The raison d'etre of this website is to provide you with hard scientific information which may help you make informed decisions in your quest for health (so far I have blogged concise summaries of over 1,500 scientific studies and have had three books published).

My research is mainly focused on the effects of cholesterol, saturated fat and statin drugs on health. If you know anyone who is worried about their cholesterol levels and heart disease, or has been told to take statin drugs you could send them a link to this website, and to my statin or cholesterol or heart disease books.

David Evans

Independent Health Researcher

Thursday 8 April 2010

How the beneficial HDL cholesterol may be increased by a high fat diet

This study was Published in the Journal of Clinical Investigation 91(4): 1665-1671 (1993)

Study title and authors:
Dietary fat increases high density lipoprotein (HDL) levels both by increasing the transport rates and decreasing the fractional catabolic rates of HDL cholesterol ester and apolipoprotein (Apo) A-I. Presentation of a new animal model and mechanistic studies in human Apo A-I transgenic and control mice.
T Hayek, Y Ito, N Azrolan, R B Verdery, K Aalto-Setälä, A Walsh and J L Breslow
Laboratory of Biochemical Genetics and Metabolism, Rockefeller University, New York 10021-6399.

This paper can be accessed at:
http://www.jci.org/articles/view/116375

This study shows the possible mechanism of how eating a high fat diet may cause a rise in beneficial HDL cholesterol.

Hayek notes that in humans, diets high in saturated fat and cholesterol raise HDL-cholesterol levels.

To explore the mechanism, the investigators devised a mouse model that mimics the human situation.

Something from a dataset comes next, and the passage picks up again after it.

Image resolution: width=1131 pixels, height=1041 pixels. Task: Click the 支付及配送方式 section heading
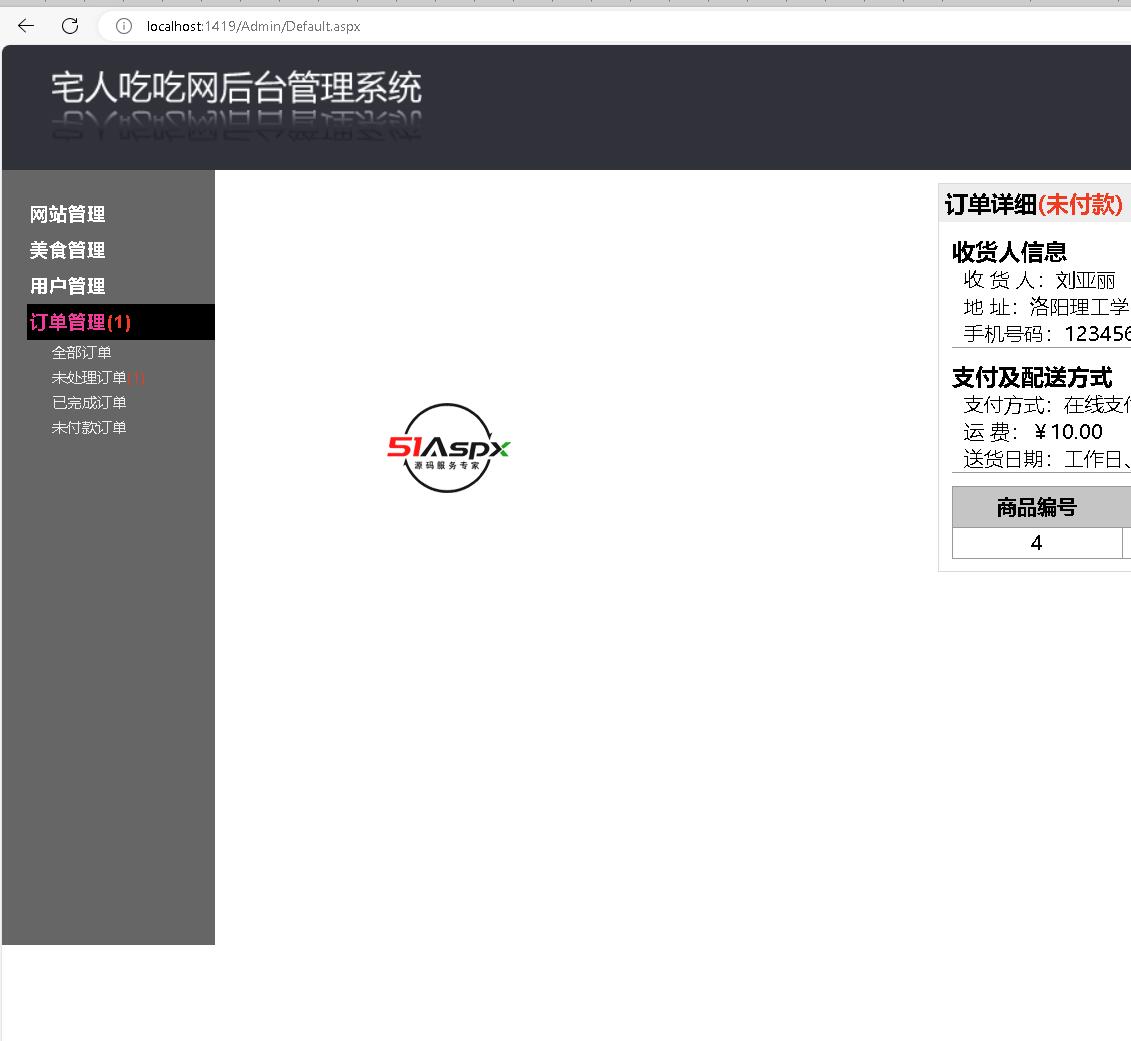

In this model, mice were studied on low fat (9% cal)-low cholesterol (57 mg/1,000 kcal) (chow) and high fat (41% cal)-high cholesterol (437 mg/1,000 kcal) (milk-fat based) diets.

(i) The mice responded to increased dietary fat by increasing both HDL-C and apo A-I levels, with a greater increase in HDL-C levels. This was compatible with an increase in observed HDL size.
(ii) Dietary fat both increased the transport rate and decreased the fractional catabolic rate of HDL cholesterol ester and apo A-I.
(iii) The latter suggested that dietary fat increases reverse cholesterol transport through the HDL pathway.
(iv) The increase in apo A-I transport rate by dietary fat was confirmed by experiments showing increased apo A-I secretion from primary hepatocytes isolated from animals on the high fat diet.
(v) The increased apo A-I production was not associated with any increase in hepatic or intestinal apo A-I mRNA, suggesting that the mechanism of the dietary fat effect was posttranscriptional, involving either increased translatability of the apo A-I mRNA or less intracellular apo A-I degradation.

Hayek concludes: "In summary, a mouse model has been developed and experiments performed to better understand the paradoxical HDL-raising effect of a high fat diet".